In the finale, she sings “I Ain’t Gonna Be Your Fool No More” as Fred and Barney realize their houseguest was the famous star they hoped to meet. But it’s “The Littlest Lamb,” performed midway through the episode, that lingers most profoundly and gently in the heart.

The sole purpose of any lullaby is to convey comfort and security. As Pebbles drifts away to its calming melody and Ann-Margret’s soothing voice, the song plays over a simple but affecting dream sequence in the classic Hanna-Barbera style. The animation is evocative of nursery rhymes, and will take many of us back to our earliest television watching memories, whether it’s Sesame Street or Saturday morning cartoons. 

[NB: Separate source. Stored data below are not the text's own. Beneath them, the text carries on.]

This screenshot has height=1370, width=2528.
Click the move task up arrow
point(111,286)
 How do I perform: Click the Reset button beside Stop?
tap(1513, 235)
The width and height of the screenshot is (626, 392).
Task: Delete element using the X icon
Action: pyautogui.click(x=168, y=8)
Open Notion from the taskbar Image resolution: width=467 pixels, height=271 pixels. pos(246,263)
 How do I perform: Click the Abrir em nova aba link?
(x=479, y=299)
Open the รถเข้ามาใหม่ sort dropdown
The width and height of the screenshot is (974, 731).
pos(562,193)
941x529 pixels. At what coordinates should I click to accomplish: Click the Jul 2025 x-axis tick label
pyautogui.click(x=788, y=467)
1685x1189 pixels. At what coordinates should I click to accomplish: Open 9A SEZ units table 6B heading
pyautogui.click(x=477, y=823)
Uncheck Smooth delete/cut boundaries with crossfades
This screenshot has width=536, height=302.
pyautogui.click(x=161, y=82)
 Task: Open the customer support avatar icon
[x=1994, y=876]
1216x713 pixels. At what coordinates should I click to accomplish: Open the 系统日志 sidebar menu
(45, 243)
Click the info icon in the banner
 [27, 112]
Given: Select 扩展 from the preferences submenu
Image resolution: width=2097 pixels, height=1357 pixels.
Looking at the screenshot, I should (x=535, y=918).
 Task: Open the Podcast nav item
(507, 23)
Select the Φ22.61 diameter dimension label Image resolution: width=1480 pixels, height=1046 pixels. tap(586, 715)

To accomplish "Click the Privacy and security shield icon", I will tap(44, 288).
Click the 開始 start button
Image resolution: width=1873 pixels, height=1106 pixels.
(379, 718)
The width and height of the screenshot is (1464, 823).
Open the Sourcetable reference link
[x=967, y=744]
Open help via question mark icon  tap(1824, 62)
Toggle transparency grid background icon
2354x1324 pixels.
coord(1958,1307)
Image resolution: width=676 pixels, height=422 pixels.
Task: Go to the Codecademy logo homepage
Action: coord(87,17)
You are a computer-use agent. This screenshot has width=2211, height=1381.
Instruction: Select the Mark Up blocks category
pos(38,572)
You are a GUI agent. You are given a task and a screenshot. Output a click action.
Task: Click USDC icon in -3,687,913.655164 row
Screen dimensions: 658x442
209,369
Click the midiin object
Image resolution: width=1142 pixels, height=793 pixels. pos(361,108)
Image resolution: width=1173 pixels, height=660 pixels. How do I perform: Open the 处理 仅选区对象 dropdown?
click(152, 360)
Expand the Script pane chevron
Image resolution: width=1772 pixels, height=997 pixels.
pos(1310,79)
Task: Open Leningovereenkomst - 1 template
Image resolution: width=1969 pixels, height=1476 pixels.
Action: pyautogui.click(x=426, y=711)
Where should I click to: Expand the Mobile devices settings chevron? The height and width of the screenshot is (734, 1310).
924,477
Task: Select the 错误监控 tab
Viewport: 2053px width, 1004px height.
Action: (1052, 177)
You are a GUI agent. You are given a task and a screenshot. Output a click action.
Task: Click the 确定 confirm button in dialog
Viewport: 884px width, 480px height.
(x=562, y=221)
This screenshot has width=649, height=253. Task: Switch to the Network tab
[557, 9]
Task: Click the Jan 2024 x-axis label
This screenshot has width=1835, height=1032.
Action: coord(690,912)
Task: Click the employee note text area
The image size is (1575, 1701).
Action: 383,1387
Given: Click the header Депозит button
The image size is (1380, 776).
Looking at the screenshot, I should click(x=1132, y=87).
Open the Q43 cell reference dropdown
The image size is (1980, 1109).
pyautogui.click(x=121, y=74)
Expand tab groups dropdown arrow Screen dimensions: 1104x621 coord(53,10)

The scene carries a potent combination of reflective sights and sounds, and its impact is evident in the YouTube comments on the song, which has been uploaded multiple times and viewed by hundreds of thousands: “This always brings tears to my eyes”; “I loved this as a child and always felt sorry for the fourth sheep”; “I have to admit…I cried during this song”;  “Sang this to my baby girl”, and one that gives us all pause – “Wow, where has the time gone?”

I was not yet born when “The Littlest Lamb” was first performed. I doubt there have been many years since when it hasn’t appeared on television, given that The Flintstones still airs every day. The song has become one of those shared moments among a generation that grew up with the TV as babysitter, and will endure as something to share with children and grandchildren at bedtime, something to help them conjure happy thoughts to make the darkness a little less scary. That is the essence of Comfort TV.


  1. Another superb post, David. Your blog brings back all the cozy feelings of a bygone (but not byforgotten : ) era in TV history.

  2. Thank you Chris!

    "Byforgotten"? You've been watching Chrissie too long.